Débarquer dans un contexte flou sans avoir aucune connexion nous conduira très certainement à la mort. On doit nouer en amont des relations avec des individu/e/s, des groupes et des organisations qui luttent activement sur place. Le premier pas dans cette direction est d’apprendre leur langue, qui est pour moi l’étape fondamentale à la création d’une solidarité internationale. De là, on peut nouer des liens, parfois favorisés par le biais d’ami/e/s, de réseaux, d’organisations ou d’Internet. Il nous faut ensuite monter des structures, formelles ou informelles, pour faciliter et assumer les coûts de la venue de camarades pour qu’iels puissent nous faire part de leur lutte, et pour nous permettre à nous d’aller sur place pour constater la situation, établir des connexions, nous associer à leur lutte et affronter les mêmes dangers qu’elleux.

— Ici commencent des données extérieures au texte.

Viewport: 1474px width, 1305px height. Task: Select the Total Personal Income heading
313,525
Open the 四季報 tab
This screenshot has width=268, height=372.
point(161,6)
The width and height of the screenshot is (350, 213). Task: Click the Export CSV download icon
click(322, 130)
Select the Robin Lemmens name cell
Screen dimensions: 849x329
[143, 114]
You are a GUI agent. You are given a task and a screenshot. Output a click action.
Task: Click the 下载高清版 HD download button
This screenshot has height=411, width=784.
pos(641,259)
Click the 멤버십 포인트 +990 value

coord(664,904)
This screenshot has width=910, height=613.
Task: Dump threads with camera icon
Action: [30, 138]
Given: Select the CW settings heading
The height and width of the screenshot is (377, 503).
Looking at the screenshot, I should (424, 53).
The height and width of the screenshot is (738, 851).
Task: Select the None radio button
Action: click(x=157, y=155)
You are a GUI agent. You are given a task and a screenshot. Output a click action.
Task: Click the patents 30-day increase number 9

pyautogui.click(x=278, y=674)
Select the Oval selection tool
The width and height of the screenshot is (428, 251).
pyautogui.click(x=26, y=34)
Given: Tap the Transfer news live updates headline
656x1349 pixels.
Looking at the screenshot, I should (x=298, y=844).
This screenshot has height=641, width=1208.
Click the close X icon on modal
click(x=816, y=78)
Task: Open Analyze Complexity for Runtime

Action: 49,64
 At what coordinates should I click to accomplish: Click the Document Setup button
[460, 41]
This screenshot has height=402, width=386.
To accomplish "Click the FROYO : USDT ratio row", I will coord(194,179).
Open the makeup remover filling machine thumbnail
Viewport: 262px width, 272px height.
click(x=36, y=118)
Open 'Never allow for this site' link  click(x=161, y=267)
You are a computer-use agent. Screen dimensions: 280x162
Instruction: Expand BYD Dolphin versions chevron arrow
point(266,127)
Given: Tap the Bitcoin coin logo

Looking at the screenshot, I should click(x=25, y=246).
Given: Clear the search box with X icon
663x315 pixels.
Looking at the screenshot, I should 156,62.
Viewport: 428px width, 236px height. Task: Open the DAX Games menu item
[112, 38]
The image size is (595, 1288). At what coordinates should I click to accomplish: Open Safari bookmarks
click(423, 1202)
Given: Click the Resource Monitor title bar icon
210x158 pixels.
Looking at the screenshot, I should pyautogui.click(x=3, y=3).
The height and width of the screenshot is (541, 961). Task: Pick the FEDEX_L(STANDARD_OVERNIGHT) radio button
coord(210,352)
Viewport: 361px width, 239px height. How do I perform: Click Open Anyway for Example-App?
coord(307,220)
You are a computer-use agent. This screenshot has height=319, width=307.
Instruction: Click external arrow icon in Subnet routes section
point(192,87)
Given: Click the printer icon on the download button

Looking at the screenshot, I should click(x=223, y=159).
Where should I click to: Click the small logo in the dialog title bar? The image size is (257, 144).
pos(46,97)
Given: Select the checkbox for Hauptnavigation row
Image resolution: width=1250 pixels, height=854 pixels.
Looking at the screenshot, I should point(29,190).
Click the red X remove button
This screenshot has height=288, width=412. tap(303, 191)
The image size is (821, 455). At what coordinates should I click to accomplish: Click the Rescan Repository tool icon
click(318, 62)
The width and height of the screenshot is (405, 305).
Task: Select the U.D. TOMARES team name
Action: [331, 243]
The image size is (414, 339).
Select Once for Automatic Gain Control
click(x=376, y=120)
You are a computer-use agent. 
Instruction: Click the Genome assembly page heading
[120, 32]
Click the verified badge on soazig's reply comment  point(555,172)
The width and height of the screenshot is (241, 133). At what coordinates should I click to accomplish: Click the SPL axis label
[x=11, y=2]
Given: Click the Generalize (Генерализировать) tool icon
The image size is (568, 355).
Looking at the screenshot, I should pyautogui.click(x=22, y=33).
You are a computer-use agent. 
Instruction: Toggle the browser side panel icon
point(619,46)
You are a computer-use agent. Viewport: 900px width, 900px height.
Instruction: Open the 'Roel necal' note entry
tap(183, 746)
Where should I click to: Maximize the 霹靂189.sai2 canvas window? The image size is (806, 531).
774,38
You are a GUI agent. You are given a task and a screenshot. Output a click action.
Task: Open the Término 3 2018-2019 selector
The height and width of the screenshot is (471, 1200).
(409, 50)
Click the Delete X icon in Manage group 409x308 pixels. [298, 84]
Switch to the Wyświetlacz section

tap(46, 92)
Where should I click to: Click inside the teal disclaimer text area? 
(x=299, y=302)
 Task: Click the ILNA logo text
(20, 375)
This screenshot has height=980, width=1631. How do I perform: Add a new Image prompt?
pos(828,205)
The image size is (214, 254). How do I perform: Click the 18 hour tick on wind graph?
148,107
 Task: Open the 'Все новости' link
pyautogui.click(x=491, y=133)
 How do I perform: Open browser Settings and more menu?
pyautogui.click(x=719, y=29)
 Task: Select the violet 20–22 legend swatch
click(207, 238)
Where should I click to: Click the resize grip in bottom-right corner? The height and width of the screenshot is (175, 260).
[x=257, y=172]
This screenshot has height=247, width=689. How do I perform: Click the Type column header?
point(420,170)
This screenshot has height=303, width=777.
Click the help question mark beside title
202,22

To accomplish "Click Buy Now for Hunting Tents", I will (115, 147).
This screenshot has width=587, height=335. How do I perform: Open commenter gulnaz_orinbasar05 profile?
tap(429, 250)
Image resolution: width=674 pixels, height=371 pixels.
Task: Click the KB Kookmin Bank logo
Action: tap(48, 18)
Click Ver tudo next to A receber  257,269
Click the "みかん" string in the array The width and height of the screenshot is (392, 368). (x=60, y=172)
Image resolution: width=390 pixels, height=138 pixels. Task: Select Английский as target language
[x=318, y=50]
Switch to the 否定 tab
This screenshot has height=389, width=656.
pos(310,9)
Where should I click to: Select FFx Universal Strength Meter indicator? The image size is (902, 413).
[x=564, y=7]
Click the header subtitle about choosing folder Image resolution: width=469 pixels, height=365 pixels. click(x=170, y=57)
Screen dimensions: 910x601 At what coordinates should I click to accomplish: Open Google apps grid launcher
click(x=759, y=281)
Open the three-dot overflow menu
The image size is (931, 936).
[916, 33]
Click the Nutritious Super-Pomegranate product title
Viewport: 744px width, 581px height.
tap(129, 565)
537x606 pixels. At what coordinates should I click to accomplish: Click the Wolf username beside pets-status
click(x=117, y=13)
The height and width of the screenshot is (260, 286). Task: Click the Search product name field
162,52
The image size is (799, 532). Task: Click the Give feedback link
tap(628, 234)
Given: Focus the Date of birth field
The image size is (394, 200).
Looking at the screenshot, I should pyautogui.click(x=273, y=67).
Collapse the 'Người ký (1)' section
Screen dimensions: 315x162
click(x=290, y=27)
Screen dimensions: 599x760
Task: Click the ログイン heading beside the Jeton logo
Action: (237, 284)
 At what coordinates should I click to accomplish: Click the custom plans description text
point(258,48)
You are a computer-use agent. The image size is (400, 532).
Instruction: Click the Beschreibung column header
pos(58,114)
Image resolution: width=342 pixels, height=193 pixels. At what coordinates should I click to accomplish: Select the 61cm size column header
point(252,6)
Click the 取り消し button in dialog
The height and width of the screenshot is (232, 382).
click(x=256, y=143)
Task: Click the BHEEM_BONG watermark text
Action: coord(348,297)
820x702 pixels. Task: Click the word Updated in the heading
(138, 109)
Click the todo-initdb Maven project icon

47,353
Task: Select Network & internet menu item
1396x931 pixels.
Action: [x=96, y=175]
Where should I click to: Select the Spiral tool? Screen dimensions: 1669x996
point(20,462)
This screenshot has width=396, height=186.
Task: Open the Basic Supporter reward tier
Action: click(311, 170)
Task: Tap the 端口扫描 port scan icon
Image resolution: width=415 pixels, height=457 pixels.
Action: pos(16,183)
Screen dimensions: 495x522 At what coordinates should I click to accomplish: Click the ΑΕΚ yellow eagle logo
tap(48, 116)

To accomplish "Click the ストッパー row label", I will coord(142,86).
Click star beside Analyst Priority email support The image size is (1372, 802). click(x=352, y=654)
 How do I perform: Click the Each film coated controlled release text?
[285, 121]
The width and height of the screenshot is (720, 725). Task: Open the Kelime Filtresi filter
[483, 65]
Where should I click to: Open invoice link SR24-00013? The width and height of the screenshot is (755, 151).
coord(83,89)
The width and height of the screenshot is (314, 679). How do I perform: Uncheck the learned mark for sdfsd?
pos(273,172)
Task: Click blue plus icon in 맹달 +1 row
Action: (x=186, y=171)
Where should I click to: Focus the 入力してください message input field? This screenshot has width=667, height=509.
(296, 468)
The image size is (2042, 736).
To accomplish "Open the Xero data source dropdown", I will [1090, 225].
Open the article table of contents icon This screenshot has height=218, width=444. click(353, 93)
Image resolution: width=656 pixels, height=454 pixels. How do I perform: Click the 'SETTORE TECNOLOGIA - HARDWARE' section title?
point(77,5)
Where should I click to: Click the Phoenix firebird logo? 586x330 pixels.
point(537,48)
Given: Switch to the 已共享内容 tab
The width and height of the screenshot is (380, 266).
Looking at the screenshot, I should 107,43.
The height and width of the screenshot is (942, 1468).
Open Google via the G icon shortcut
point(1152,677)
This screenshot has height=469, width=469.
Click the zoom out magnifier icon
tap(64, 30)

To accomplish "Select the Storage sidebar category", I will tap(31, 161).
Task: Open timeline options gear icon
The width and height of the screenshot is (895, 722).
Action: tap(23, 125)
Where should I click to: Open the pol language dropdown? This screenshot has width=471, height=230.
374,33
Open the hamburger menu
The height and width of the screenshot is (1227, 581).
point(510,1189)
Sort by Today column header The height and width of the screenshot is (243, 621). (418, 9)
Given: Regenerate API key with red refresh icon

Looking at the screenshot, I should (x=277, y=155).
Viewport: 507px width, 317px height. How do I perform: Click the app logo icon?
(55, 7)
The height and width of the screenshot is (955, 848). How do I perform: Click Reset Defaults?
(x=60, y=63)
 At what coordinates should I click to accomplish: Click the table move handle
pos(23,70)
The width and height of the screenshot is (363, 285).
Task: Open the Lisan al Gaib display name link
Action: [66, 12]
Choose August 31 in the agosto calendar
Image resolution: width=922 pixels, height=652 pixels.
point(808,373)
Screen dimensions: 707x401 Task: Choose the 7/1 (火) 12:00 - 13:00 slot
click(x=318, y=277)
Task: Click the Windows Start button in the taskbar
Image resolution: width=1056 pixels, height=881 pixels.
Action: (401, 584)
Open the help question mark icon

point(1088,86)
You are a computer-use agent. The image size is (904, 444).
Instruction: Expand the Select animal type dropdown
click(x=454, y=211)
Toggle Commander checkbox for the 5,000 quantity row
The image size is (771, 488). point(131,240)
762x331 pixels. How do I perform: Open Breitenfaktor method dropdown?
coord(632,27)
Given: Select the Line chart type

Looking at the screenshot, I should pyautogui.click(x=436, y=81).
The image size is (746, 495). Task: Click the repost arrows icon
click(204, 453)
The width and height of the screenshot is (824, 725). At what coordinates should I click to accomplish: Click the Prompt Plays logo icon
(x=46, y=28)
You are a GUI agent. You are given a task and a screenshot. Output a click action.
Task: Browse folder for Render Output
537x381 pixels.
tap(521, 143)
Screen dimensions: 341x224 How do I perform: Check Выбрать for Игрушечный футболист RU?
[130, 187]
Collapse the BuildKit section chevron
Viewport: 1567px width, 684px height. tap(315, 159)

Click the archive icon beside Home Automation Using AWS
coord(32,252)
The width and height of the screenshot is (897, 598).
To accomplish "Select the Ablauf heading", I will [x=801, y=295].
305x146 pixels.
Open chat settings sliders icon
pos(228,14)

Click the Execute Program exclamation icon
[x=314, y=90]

À partir de cette base relationnelle et affinitaire, on peut alors se pencher sur des aspects plus complexes de la lutte : Comment falsifier des documents ? Comment faire passer de l’argent, des personnes, du matériel, des informations, de la nourriture et des armes ? Ces propositions peuvent nous sembler lointaines et fantasques mais elles représentaient le b.a.-ba pour nos aînés et sont ce dont a besoin l’internationalisme. Autrefois, les mouvements révolutionnaires et anticoloniaux pouvaient se reposer sur un bloc mené par une superpuissance pour leur fournir l’aide nécessaire, non sans contrepartie cependant. Nous, anarchistes, ne pourrions jamais utiliser un tel ressort, qui de toute façon n’existe même pas. Ce qu’on fait dans notre pays et ce que d’autres font dans le leur (comment on lutte, comment on noue des liens, comment on communique) doit semer les graines d’une Internationale noire, capable d’articuler l’anarchisme comme une force d’opposition mondiale en mesure de fournir une assistance matérielle aux luttes d’émancipation afin que les peuples n’aient pas à choisir entre deux ou trois tyrans différents.
Ça représente un projet à long-terme, comprenez cinq, dix, peut-être vingt ans. Mais c’est ce qu’exigent une véritable solidarité et un internationalisme antinationaliste. La tâche qui nous incombe est immense ; il nous faudra donc être à la hauteur ou sombrer à nouveau dans les bas-fonds de l’Histoire. À nous de choisir.